-- About this exercise --
Nothing in the records may be altered; repeat them exactly.

-- Saved entries --
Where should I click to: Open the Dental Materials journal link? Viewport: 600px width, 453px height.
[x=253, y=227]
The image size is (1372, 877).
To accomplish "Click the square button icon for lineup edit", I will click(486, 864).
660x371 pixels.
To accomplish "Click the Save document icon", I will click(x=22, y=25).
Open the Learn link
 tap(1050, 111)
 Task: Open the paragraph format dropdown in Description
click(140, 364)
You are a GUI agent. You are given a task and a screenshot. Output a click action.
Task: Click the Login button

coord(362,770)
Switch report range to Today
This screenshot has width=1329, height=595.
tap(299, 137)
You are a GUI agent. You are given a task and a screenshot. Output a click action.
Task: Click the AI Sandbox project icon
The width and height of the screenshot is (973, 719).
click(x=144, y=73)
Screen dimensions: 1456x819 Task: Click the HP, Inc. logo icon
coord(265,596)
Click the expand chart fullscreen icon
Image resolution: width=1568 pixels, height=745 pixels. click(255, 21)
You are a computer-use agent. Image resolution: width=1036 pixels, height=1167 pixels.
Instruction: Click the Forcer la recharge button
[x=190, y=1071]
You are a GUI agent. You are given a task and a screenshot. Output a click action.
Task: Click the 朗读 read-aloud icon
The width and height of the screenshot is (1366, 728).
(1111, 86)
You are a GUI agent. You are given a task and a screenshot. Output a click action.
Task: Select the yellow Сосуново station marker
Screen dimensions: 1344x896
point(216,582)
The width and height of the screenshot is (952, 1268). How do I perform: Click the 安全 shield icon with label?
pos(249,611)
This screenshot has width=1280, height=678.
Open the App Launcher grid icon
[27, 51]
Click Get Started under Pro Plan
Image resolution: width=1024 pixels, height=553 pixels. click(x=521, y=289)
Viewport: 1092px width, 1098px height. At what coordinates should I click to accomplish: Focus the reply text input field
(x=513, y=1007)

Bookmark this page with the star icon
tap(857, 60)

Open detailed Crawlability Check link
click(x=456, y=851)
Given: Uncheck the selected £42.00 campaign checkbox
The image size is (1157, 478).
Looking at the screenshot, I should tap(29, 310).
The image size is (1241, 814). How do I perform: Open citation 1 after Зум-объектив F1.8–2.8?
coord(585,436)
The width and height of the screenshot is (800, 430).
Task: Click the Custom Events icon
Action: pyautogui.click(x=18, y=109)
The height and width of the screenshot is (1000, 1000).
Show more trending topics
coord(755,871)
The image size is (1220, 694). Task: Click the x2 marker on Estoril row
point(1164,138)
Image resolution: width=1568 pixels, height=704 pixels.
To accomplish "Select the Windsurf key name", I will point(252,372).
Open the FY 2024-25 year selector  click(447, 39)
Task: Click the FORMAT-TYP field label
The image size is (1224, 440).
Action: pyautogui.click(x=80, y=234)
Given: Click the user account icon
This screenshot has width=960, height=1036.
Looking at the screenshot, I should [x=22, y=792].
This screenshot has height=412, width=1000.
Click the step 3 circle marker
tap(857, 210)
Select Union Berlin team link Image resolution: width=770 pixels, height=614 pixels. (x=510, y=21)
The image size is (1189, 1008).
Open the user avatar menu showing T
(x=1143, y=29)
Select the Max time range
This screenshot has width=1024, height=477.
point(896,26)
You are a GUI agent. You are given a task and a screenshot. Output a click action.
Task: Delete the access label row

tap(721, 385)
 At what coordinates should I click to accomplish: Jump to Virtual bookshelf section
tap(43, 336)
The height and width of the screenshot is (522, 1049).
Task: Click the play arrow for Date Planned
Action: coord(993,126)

-- Result of this exercise --
Where should I click to: Open the Dental Materials journal link? Viewport: 600px width, 453px height.
[x=253, y=227]
The image size is (1372, 877).
To accomplish "Click the square button icon for lineup edit", I will click(486, 864).
660x371 pixels.
To accomplish "Click the Save document icon", I will click(x=22, y=25).
Open the Learn link
 tap(1050, 111)
 Task: Open the paragraph format dropdown in Description
click(140, 364)
You are a GUI agent. You are given a task and a screenshot. Output a click action.
Task: Click the Login button

coord(362,770)
Switch report range to Today
This screenshot has width=1329, height=595.
tap(299, 137)
You are a GUI agent. You are given a task and a screenshot. Output a click action.
Task: Click the AI Sandbox project icon
The width and height of the screenshot is (973, 719).
click(x=144, y=73)
Screen dimensions: 1456x819 Task: Click the HP, Inc. logo icon
coord(265,596)
Click the expand chart fullscreen icon
Image resolution: width=1568 pixels, height=745 pixels. click(255, 21)
You are a computer-use agent. Image resolution: width=1036 pixels, height=1167 pixels.
Instruction: Click the Forcer la recharge button
[x=190, y=1071]
You are a GUI agent. You are given a task and a screenshot. Output a click action.
Task: Click the 朗读 read-aloud icon
The width and height of the screenshot is (1366, 728).
(1111, 86)
You are a GUI agent. You are given a task and a screenshot. Output a click action.
Task: Select the yellow Сосуново station marker
Screen dimensions: 1344x896
point(216,582)
The width and height of the screenshot is (952, 1268). How do I perform: Click the 安全 shield icon with label?
pos(249,611)
This screenshot has width=1280, height=678.
Open the App Launcher grid icon
[27, 51]
Click Get Started under Pro Plan
Image resolution: width=1024 pixels, height=553 pixels. click(x=521, y=289)
Viewport: 1092px width, 1098px height. At what coordinates should I click to accomplish: Focus the reply text input field
(x=513, y=1007)

Bookmark this page with the star icon
tap(857, 60)

Open detailed Crawlability Check link
click(x=456, y=851)
Given: Uncheck the selected £42.00 campaign checkbox
The image size is (1157, 478).
Looking at the screenshot, I should tap(29, 310).
The image size is (1241, 814). How do I perform: Open citation 1 after Зум-объектив F1.8–2.8?
coord(585,436)
The width and height of the screenshot is (800, 430).
Task: Click the Custom Events icon
Action: pyautogui.click(x=18, y=109)
The height and width of the screenshot is (1000, 1000).
Show more trending topics
coord(755,871)
The image size is (1220, 694). Task: Click the x2 marker on Estoril row
point(1164,138)
Image resolution: width=1568 pixels, height=704 pixels.
To accomplish "Select the Windsurf key name", I will point(252,372).
Open the FY 2024-25 year selector  click(447, 39)
Task: Click the FORMAT-TYP field label
The image size is (1224, 440).
Action: pyautogui.click(x=80, y=234)
Given: Click the user account icon
This screenshot has width=960, height=1036.
Looking at the screenshot, I should [x=22, y=792].
This screenshot has height=412, width=1000.
Click the step 3 circle marker
tap(857, 210)
Select Union Berlin team link Image resolution: width=770 pixels, height=614 pixels. (x=510, y=21)
The image size is (1189, 1008).
Open the user avatar menu showing T
(x=1143, y=29)
Select the Max time range
This screenshot has width=1024, height=477.
point(896,26)
You are a GUI agent. You are given a task and a screenshot. Output a click action.
Task: Delete the access label row

tap(721, 385)
 At what coordinates should I click to accomplish: Jump to Virtual bookshelf section
tap(43, 336)
The height and width of the screenshot is (522, 1049).
Task: Click the play arrow for Date Planned
Action: coord(993,126)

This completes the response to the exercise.